▶ [EXERCISE]:
Render the rows below as a numbered list, omitting any blank lines.

(Collected data)
-- BEGIN --
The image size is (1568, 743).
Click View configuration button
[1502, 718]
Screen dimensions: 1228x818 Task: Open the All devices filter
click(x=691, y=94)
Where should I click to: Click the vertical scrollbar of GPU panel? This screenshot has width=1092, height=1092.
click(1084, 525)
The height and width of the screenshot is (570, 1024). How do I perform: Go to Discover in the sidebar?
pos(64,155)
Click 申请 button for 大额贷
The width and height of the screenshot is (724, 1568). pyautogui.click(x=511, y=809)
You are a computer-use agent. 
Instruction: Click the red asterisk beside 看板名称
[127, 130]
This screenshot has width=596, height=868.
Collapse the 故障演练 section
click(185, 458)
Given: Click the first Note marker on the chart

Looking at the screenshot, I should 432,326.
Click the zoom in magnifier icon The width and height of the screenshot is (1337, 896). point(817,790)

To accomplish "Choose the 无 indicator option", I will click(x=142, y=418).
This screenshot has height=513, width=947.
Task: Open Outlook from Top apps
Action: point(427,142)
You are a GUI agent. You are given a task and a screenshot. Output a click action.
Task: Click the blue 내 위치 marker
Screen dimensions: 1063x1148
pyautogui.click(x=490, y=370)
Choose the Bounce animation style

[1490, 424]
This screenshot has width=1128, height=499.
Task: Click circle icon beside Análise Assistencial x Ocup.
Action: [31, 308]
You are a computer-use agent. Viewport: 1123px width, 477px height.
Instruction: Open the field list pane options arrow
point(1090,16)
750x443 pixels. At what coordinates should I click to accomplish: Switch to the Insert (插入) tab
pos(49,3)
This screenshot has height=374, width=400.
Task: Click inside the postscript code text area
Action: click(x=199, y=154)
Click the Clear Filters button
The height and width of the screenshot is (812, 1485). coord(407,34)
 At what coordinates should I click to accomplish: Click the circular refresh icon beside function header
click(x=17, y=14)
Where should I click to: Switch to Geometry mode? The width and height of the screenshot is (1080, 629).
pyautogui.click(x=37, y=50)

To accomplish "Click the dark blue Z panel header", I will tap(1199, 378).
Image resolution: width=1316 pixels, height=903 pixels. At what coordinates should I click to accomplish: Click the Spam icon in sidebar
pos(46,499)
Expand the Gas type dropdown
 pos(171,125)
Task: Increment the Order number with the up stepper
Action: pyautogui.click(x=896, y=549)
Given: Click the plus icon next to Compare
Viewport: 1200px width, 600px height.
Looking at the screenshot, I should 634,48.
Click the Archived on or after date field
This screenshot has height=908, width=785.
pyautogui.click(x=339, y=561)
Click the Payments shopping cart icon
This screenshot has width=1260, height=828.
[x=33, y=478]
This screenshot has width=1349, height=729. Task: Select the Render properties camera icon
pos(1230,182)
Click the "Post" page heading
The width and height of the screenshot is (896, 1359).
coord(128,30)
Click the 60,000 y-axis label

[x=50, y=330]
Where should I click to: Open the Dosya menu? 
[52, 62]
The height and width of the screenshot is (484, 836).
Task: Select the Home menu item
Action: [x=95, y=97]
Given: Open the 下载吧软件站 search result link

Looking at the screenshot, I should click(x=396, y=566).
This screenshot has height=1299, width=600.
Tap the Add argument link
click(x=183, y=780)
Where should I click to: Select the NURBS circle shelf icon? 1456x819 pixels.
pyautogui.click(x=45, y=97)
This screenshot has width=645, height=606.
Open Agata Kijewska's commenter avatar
-- END --
▶ [WRITTEN ANSWER]:
1. The image size is (1568, 743).
2. Click View configuration button
3. [1502, 718]
4. Screen dimensions: 1228x818 Task: Open the All devices filter
5. click(x=691, y=94)
6. Where should I click to: Click the vertical scrollbar of GPU panel? This screenshot has width=1092, height=1092.
7. click(1084, 525)
8. The height and width of the screenshot is (570, 1024). How do I perform: Go to Discover in the sidebar?
9. pos(64,155)
10. Click 申请 button for 大额贷
11. The width and height of the screenshot is (724, 1568). pyautogui.click(x=511, y=809)
12. You are a computer-use agent. 
13. Instruction: Click the red asterisk beside 看板名称
14. [127, 130]
15. This screenshot has width=596, height=868.
16. Collapse the 故障演练 section
17. click(185, 458)
18. Given: Click the first Note marker on the chart
19. Looking at the screenshot, I should 432,326.
20. Click the zoom in magnifier icon The width and height of the screenshot is (1337, 896). point(817,790)
21. To accomplish "Choose the 无 indicator option", I will click(x=142, y=418).
22. This screenshot has height=513, width=947.
23. Task: Open Outlook from Top apps
24. Action: point(427,142)
25. You are a GUI agent. You are given a task and a screenshot. Output a click action.
26. Task: Click the blue 내 위치 marker
27. Screen dimensions: 1063x1148
28. pyautogui.click(x=490, y=370)
29. Choose the Bounce animation style
30. [1490, 424]
31. This screenshot has width=1128, height=499.
32. Task: Click circle icon beside Análise Assistencial x Ocup.
33. Action: [31, 308]
34. You are a computer-use agent. Viewport: 1123px width, 477px height.
35. Instruction: Open the field list pane options arrow
36. point(1090,16)
37. 750x443 pixels. At what coordinates should I click to accomplish: Switch to the Insert (插入) tab
38. pos(49,3)
39. This screenshot has height=374, width=400.
40. Task: Click inside the postscript code text area
41. Action: click(x=199, y=154)
42. Click the Clear Filters button
43. The height and width of the screenshot is (812, 1485). coord(407,34)
44.  At what coordinates should I click to accomplish: Click the circular refresh icon beside function header
45. click(x=17, y=14)
46. Where should I click to: Switch to Geometry mode? The width and height of the screenshot is (1080, 629).
47. pyautogui.click(x=37, y=50)
48. To accomplish "Click the dark blue Z panel header", I will tap(1199, 378).
49. Image resolution: width=1316 pixels, height=903 pixels. At what coordinates should I click to accomplish: Click the Spam icon in sidebar
50. pos(46,499)
51. Expand the Gas type dropdown
52.  pos(171,125)
53. Task: Increment the Order number with the up stepper
54. Action: pyautogui.click(x=896, y=549)
55. Given: Click the plus icon next to Compare
56. Viewport: 1200px width, 600px height.
57. Looking at the screenshot, I should 634,48.
58. Click the Archived on or after date field
59. This screenshot has height=908, width=785.
60. pyautogui.click(x=339, y=561)
61. Click the Payments shopping cart icon
62. This screenshot has width=1260, height=828.
63. [x=33, y=478]
64. This screenshot has width=1349, height=729. Task: Select the Render properties camera icon
65. pos(1230,182)
66. Click the "Post" page heading
67. The width and height of the screenshot is (896, 1359).
68. coord(128,30)
69. Click the 60,000 y-axis label
70. [x=50, y=330]
71. Where should I click to: Open the Dosya menu? 
72. [52, 62]
73. The height and width of the screenshot is (484, 836).
74. Task: Select the Home menu item
75. Action: [x=95, y=97]
76. Given: Open the 下载吧软件站 search result link
77. Looking at the screenshot, I should click(x=396, y=566).
78. This screenshot has height=1299, width=600.
79. Tap the Add argument link
80. click(x=183, y=780)
81. Where should I click to: Select the NURBS circle shelf icon? 1456x819 pixels.
82. pyautogui.click(x=45, y=97)
83. This screenshot has width=645, height=606.
84. Open Agata Kijewska's commenter avatar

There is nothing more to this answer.